### Work instruction
The response must reproduce every record below without alteration.

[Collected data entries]

|---|

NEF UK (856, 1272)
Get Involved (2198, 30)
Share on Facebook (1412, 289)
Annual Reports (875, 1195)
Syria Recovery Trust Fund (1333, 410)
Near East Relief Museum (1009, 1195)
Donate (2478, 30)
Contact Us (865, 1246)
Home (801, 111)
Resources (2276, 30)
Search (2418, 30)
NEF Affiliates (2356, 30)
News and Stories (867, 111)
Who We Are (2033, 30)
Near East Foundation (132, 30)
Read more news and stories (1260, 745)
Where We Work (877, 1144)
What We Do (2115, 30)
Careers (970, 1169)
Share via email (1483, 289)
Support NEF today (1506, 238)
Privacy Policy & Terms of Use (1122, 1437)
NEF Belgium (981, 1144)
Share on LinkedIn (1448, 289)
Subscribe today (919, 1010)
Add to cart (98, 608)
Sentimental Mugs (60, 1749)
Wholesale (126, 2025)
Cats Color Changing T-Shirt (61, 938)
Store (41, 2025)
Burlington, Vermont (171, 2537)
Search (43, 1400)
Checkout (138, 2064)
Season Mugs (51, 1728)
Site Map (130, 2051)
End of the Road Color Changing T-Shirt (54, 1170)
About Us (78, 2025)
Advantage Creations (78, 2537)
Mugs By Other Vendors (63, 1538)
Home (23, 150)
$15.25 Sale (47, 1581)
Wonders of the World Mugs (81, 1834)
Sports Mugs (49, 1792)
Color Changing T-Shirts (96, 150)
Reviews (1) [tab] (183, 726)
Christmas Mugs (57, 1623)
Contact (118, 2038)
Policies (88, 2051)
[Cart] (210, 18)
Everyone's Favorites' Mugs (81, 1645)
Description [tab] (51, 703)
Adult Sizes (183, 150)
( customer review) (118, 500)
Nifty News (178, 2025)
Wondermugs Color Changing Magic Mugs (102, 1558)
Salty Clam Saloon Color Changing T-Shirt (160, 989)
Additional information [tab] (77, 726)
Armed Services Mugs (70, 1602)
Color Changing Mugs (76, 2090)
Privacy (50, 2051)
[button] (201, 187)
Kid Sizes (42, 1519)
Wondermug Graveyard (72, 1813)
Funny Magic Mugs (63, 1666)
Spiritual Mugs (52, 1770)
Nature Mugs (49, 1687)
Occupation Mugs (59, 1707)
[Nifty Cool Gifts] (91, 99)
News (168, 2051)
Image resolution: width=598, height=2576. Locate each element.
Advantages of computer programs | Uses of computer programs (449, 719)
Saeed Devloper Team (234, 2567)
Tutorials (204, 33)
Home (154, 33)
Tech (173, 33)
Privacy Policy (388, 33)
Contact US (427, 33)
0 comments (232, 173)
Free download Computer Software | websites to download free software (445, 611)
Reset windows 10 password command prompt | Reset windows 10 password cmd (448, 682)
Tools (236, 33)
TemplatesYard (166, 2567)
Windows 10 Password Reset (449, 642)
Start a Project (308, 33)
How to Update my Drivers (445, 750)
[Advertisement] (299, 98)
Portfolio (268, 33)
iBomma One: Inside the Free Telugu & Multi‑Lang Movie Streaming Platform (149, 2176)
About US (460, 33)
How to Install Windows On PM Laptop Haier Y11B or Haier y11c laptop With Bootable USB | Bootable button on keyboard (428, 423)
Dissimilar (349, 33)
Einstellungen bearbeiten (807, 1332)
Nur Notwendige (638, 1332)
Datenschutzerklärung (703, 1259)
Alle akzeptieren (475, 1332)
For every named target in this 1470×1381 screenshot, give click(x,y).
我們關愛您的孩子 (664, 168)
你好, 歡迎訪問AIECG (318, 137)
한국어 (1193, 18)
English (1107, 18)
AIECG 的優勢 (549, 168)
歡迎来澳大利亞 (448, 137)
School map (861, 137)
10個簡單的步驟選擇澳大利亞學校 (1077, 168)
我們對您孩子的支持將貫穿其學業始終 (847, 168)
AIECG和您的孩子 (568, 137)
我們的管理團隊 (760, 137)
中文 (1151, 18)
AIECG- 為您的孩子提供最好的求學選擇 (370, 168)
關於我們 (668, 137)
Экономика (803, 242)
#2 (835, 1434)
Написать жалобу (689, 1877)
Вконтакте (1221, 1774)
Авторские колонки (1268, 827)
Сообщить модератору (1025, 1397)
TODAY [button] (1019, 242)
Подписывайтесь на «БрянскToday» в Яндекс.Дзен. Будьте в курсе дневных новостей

|---|

### The completed task
NEF UK (856, 1272)
Get Involved (2198, 30)
Share on Facebook (1412, 289)
Annual Reports (875, 1195)
Syria Recovery Trust Fund (1333, 410)
Near East Relief Museum (1009, 1195)
Donate (2478, 30)
Contact Us (865, 1246)
Home (801, 111)
Resources (2276, 30)
Search (2418, 30)
NEF Affiliates (2356, 30)
News and Stories (867, 111)
Who We Are (2033, 30)
Near East Foundation (132, 30)
Read more news and stories (1260, 745)
Where We Work (877, 1144)
What We Do (2115, 30)
Careers (970, 1169)
Share via email (1483, 289)
Support NEF today (1506, 238)
Privacy Policy & Terms of Use (1122, 1437)
NEF Belgium (981, 1144)
Share on LinkedIn (1448, 289)
Subscribe today (919, 1010)
Add to cart (98, 608)
Sentimental Mugs (60, 1749)
Wholesale (126, 2025)
Cats Color Changing T-Shirt (61, 938)
Store (41, 2025)
Burlington, Vermont (171, 2537)
Search (43, 1400)
Checkout (138, 2064)
Season Mugs (51, 1728)
Site Map (130, 2051)
End of the Road Color Changing T-Shirt (54, 1170)
About Us (78, 2025)
Advantage Creations (78, 2537)
Mugs By Other Vendors (63, 1538)
Home (23, 150)
$15.25 Sale (47, 1581)
Wonders of the World Mugs (81, 1834)
Sports Mugs (49, 1792)
Color Changing T-Shirts (96, 150)
Reviews (1) [tab] (183, 726)
Christmas Mugs (57, 1623)
Contact (118, 2038)
Policies (88, 2051)
[Cart] (210, 18)
Everyone's Favorites' Mugs (81, 1645)
Description [tab] (51, 703)
Adult Sizes (183, 150)
( customer review) (118, 500)
Nifty News (178, 2025)
Wondermugs Color Changing Magic Mugs (102, 1558)
Salty Clam Saloon Color Changing T-Shirt (160, 989)
Additional information [tab] (77, 726)
Armed Services Mugs (70, 1602)
Color Changing Mugs (76, 2090)
Privacy (50, 2051)
[button] (201, 187)
Kid Sizes (42, 1519)
Wondermug Graveyard (72, 1813)
Funny Magic Mugs (63, 1666)
Spiritual Mugs (52, 1770)
Nature Mugs (49, 1687)
Occupation Mugs (59, 1707)
[Nifty Cool Gifts] (91, 99)
News (168, 2051)
Image resolution: width=598, height=2576. Locate each element.
Advantages of computer programs | Uses of computer programs (449, 719)
Saeed Devloper Team (234, 2567)
Tutorials (204, 33)
Home (154, 33)
Tech (173, 33)
Privacy Policy (388, 33)
Contact US (427, 33)
0 comments (232, 173)
Free download Computer Software | websites to download free software (445, 611)
Reset windows 10 password command prompt | Reset windows 10 password cmd (448, 682)
Tools (236, 33)
TemplatesYard (166, 2567)
Windows 10 Password Reset (449, 642)
Start a Project (308, 33)
How to Update my Drivers (445, 750)
[Advertisement] (299, 98)
Portfolio (268, 33)
iBomma One: Inside the Free Telugu & Multi‑Lang Movie Streaming Platform (149, 2176)
About US (460, 33)
How to Install Windows On PM Laptop Haier Y11B or Haier y11c laptop With Bootable USB | Bootable button on keyboard (428, 423)
Dissimilar (349, 33)
Einstellungen bearbeiten (807, 1332)
Nur Notwendige (638, 1332)
Datenschutzerklärung (703, 1259)
Alle akzeptieren (475, 1332)
For every named target in this 1470×1381 screenshot, give click(x,y).
我們關愛您的孩子 (664, 168)
你好, 歡迎訪問AIECG (318, 137)
한국어 (1193, 18)
English (1107, 18)
AIECG 的優勢 (549, 168)
歡迎来澳大利亞 (448, 137)
School map (861, 137)
10個簡單的步驟選擇澳大利亞學校 (1077, 168)
我們對您孩子的支持將貫穿其學業始終 (847, 168)
AIECG和您的孩子 (568, 137)
我們的管理團隊 (760, 137)
中文 (1151, 18)
AIECG- 為您的孩子提供最好的求學選擇 (370, 168)
關於我們 (668, 137)
Экономика (803, 242)
#2 (835, 1434)
Написать жалобу (689, 1877)
Вконтакте (1221, 1774)
Авторские колонки (1268, 827)
Сообщить модератору (1025, 1397)
TODAY [button] (1019, 242)
Подписывайтесь на «БрянскToday» в Яндекс.Дзен. Будьте в курсе дневных новостей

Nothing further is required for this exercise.